Directions
Write out the lines of the material between the line holding "transfer notice banner" and the line holding "coord(140,470)", inclusive, as a JSON list of strings. Use one string per line and leave out blank lines.

Stored rows
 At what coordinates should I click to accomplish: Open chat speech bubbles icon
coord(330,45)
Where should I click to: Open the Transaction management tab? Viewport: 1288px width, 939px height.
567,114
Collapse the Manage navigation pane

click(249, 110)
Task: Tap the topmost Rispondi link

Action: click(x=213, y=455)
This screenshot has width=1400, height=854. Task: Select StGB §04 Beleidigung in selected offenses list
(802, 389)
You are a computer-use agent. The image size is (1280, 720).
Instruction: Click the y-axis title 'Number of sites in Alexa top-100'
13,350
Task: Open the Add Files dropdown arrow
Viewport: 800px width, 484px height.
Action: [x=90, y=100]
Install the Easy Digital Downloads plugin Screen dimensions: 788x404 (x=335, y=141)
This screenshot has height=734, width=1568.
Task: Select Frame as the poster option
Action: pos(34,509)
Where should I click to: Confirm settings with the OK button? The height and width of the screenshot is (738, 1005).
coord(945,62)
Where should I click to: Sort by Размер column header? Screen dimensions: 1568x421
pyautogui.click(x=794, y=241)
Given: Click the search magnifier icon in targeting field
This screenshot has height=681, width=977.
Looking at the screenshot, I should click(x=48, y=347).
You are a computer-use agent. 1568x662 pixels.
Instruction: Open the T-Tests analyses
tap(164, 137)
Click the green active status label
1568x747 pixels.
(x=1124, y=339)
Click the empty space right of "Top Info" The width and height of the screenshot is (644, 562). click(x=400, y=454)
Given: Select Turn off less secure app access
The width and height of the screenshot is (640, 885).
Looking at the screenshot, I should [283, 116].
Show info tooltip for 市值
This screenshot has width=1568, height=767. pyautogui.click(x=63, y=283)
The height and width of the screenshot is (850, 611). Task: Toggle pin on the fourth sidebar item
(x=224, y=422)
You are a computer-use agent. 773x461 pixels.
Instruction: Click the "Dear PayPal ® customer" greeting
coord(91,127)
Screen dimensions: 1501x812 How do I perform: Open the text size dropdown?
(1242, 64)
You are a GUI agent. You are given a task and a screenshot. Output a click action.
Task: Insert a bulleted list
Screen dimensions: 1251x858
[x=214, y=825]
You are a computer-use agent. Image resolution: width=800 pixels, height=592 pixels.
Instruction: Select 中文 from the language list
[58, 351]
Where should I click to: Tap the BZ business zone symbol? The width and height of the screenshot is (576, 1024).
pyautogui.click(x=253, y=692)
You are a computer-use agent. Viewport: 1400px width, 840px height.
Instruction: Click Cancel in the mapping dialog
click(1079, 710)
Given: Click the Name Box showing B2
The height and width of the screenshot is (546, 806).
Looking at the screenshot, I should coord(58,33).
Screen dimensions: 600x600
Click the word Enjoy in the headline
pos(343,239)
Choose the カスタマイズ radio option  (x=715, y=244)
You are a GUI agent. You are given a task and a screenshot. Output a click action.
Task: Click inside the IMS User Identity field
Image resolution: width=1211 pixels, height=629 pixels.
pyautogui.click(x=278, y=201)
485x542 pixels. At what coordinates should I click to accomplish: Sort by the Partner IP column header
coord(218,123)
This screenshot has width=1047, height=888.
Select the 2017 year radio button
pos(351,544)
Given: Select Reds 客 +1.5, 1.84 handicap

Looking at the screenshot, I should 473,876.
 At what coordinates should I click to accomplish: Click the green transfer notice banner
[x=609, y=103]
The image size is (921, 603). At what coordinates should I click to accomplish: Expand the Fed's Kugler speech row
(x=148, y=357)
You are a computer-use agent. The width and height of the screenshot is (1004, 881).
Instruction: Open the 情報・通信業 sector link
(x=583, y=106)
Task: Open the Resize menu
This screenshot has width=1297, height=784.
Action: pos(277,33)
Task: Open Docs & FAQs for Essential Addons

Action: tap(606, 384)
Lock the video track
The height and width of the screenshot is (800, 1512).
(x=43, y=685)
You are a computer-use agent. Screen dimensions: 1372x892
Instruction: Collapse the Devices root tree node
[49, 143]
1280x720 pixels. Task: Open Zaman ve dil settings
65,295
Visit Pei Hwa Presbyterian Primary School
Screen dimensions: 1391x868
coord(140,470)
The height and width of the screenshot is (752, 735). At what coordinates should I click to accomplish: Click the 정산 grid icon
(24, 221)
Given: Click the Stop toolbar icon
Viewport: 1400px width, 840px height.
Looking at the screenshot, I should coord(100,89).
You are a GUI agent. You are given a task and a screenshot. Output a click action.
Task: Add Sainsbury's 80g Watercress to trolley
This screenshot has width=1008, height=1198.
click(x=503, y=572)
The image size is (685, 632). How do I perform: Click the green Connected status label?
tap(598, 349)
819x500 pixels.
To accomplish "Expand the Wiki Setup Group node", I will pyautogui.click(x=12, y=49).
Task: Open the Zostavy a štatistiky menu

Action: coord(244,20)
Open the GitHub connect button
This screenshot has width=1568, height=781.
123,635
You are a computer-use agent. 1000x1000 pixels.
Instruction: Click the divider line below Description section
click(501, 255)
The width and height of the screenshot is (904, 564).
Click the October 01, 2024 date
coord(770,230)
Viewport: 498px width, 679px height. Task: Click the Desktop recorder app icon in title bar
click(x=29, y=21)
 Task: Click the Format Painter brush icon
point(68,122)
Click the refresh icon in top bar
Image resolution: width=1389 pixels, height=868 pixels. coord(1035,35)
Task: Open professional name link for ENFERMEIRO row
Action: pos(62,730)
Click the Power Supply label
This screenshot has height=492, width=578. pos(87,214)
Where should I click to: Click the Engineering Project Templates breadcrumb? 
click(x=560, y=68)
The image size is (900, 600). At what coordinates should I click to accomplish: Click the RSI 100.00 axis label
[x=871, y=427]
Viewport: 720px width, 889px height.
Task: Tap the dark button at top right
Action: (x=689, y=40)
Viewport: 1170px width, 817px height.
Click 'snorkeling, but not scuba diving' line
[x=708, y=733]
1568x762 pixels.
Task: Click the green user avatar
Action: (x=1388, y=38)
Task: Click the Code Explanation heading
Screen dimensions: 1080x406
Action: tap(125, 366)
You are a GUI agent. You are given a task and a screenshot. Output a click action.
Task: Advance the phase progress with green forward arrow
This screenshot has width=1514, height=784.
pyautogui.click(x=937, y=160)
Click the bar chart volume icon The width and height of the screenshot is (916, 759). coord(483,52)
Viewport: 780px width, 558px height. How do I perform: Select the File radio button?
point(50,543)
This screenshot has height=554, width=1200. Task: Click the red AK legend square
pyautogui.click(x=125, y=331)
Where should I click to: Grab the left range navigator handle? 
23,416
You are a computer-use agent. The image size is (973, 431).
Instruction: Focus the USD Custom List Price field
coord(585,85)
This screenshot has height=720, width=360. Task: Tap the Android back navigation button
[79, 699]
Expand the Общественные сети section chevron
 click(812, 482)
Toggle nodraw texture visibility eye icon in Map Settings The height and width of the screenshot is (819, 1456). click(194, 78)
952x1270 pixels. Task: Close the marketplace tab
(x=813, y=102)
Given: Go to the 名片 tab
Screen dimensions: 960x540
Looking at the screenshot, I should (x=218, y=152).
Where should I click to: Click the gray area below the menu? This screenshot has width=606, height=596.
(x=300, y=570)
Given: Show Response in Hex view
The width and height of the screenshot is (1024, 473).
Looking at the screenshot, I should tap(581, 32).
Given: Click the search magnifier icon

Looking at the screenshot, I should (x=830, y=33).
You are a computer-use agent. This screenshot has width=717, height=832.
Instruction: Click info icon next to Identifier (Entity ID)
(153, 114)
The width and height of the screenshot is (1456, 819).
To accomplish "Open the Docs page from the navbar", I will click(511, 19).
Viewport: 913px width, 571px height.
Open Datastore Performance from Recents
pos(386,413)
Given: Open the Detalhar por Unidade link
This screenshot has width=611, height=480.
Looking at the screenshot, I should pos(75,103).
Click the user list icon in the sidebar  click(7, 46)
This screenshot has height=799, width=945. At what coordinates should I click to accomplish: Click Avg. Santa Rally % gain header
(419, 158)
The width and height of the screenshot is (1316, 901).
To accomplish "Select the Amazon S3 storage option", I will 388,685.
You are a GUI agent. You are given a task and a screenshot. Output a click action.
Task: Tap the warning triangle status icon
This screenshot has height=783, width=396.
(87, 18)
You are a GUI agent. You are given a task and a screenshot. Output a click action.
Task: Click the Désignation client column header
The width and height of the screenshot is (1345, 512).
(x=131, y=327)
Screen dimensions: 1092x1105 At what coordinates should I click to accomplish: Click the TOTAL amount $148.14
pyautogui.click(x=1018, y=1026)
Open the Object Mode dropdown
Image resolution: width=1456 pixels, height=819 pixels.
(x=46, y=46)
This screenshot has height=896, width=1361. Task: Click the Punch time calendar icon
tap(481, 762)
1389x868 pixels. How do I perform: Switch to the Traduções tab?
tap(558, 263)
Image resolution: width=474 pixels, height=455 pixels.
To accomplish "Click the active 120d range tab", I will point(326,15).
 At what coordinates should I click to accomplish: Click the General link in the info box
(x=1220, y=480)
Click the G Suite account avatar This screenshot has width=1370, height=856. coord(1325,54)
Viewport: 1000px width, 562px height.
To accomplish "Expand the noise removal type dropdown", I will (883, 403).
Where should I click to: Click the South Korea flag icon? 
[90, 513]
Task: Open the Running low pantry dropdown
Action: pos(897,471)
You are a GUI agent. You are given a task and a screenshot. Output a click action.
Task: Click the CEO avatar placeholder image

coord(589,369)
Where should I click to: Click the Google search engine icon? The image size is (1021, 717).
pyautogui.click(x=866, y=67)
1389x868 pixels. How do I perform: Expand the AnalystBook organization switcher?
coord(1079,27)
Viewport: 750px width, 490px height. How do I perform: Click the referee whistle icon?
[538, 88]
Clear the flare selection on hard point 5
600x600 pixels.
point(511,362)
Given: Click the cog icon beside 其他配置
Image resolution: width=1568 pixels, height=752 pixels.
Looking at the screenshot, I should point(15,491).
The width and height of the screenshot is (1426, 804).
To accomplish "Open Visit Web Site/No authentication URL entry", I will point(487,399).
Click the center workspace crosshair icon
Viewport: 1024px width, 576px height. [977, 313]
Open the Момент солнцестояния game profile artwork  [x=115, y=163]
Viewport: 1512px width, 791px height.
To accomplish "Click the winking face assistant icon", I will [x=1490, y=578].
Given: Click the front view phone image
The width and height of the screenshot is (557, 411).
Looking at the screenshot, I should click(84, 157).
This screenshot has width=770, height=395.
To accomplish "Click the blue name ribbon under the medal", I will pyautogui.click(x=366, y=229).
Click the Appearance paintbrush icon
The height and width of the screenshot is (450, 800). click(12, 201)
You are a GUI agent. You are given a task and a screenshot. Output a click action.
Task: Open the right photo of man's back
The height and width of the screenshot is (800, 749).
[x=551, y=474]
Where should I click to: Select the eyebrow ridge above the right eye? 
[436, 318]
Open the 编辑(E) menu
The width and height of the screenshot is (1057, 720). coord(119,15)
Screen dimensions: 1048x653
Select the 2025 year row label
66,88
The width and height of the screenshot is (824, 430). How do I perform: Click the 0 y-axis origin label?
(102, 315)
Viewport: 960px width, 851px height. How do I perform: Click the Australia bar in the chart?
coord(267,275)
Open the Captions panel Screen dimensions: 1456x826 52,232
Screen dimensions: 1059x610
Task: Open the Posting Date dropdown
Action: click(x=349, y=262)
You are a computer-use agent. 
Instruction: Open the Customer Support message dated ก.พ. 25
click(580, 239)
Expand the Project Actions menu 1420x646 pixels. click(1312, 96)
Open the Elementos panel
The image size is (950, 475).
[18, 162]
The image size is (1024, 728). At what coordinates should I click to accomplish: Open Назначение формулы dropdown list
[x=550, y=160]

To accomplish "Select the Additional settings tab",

Full answer
[
  " At what coordinates should I click to accomplish: Click the green transfer notice banner",
  "[x=609, y=103]",
  "The image size is (921, 603). At what coordinates should I click to accomplish: Expand the Fed's Kugler speech row",
  "(x=148, y=357)",
  "You are a computer-use agent. The width and height of the screenshot is (1004, 881).",
  "Instruction: Open the 情報・通信業 sector link",
  "(x=583, y=106)",
  "Task: Open the Resize menu",
  "This screenshot has width=1297, height=784.",
  "Action: pos(277,33)",
  "Task: Open Docs & FAQs for Essential Addons",
  "Action: tap(606, 384)",
  "Lock the video track",
  "The height and width of the screenshot is (800, 1512).",
  "(x=43, y=685)",
  "You are a computer-use agent. Screen dimensions: 1372x892",
  "Instruction: Collapse the Devices root tree node",
  "[49, 143]",
  "1280x720 pixels. Task: Open Zaman ve dil settings",
  "65,295",
  "Visit Pei Hwa Presbyterian Primary School",
  "Screen dimensions: 1391x868",
  "coord(140,470)"
]